Seymour believed the role of the novelist is to help readers think through their emotions. She saw the novel as far superior to the short story as a vehicle for conveying social ideas.

== Critical reception ==

Some British reviewers reportedly considered Invisible Tides to be the best novel of 1920. A reviewer from The Bookman wrote that it was: "a good and moving story, brilliantly set down, having affinities, it seems to us, with Jude the Obscure on the one hand and with Mr. McKenna's Sonia on the other. Mrs. Seymour is strong in characterisation, subtle and revealing in dialogue, and exquisite in her descriptions of nature, touched as they are with a fine imaginativeness".
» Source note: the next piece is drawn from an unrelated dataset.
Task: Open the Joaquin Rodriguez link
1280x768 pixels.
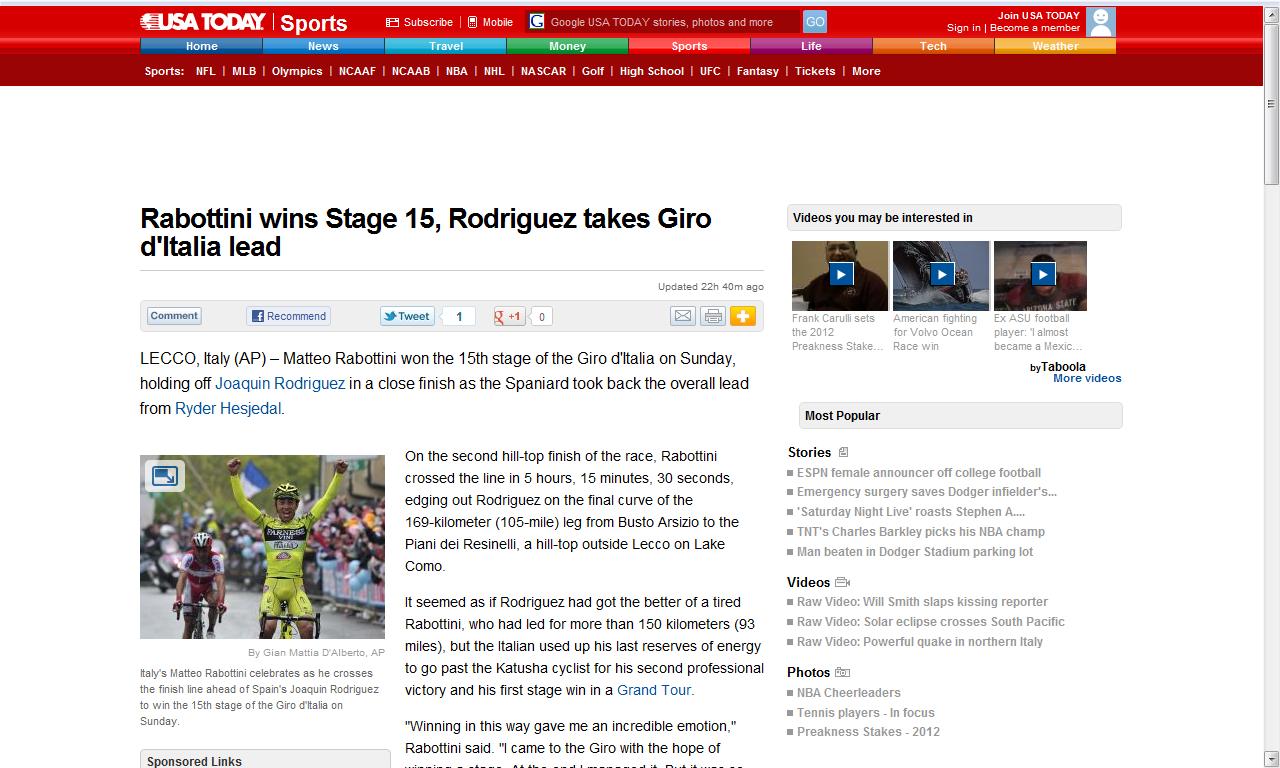Action: pos(280,383)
Her 1925 novel Unveiled received a glowing review in the 30 May 1925 issue of The New Yorker. But some critical responses were not so favourable. A Times Literary Supplement critic wrote of her 1927 novel Three Wives: "Had Miss Seymour compressed her novel into three-quarters its present length, it might have been a really distinguished piece of work".

When she died in 1955, The Times said of her: “She had already established herself as a literary figure of importance 30 years ago and the skill and variety with which she portrayed English domestic scenes and projected them against a larger social and political background are of a high order”.

More recently, her novels have been appraised as reflecting an alertness to the role of women in society.

== Published works ==
===Novels===
- Invisible Tides (1919)
- Intrusion (1921)
- The Hopeful Journey (1923)
- The Romantic Tradition (1925)
- Unveiled (1925)
- The Last Day (1926)
- Three Wives (1927)
- Youth Rides Out (1928)
- False Spring (1929)
- But Not for Love (1931)
- With Heartiest Christmas and New Year Greetings (1932) with William Kean Seymour
- Maids and Mistresses (1932)
- Daughter to Philip (1933)
- Interlude for Sally (1934)
- Frost at Morning (1935)
- Summer of Life (1936)
- The Happier Eden (1937)
- Fool of Time (1940)
- The Chronicles of Sally (1940)
- The Unquiet Field (1940)
- Happy Ever After (1941)
- Return Journey (1942)
- Buds of May (1943)
- Joy as it Flies (1944)
- Tumbled House (1946)
- Family Group (1947)
- The Children Grow Up (1949)
- The Second Mrs. Cornford (1951)
- The Wine is Poured (1953)
- The Painted Lath (1955)

===Non-fiction===
- Jane Austen; a Study for a Portrait (1937)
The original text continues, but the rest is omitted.